Biofilm formed by S.aureus
Biofilm formed on a black piece of plastic by Staphylococcus aureus after 48 hours, 37°C in a liquid medium (diluted TSB). Various strains differ in their ability to form biofilm.
A biofilm is any group of microorganisms in which cells stick to each other on a surface. These adherent cells are frequently embedded within a self-produced matrix of extracellular polymeric substance (EPS). Biofilm extracellular polymeric substance, which is also referred to as slime (although not everything described as slime is a biofilm), is a polymeric conglomeration generally composed of extracellular DNA, proteins, and polysaccharides. Biofilms may form on living or non-living surfaces and can be prevalent in natural, industrial and hospital settings. The microbial cells growing in a biofilm are physiologically distinct from planktonic cells of the same organism, which, by contrast, are single-cells that may float or swim in a liquid medium.

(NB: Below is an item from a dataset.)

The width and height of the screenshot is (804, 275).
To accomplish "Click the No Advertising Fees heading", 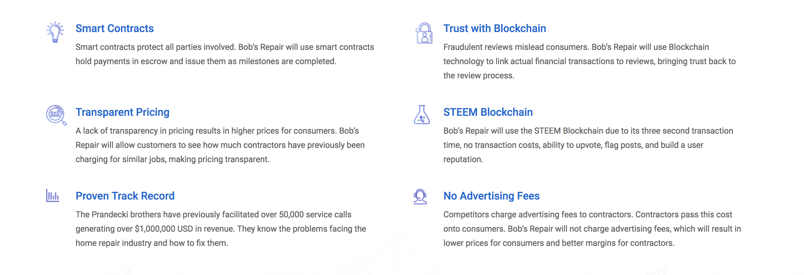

Biofilms have been found to be involved in a wide variety of microbial infections in the body, by one estimate 80% of all infections. Infectious processes in which biofilms have been implicated include common problems such as urinary tract infections, catheter infections, middle-ear infections, formation of dental plaque, gingivitis and less common but more lethal processes such as endocarditis, infections in cystic fibrosis, and infections of permanent indwelling devices such as joint prostheses and heart valves.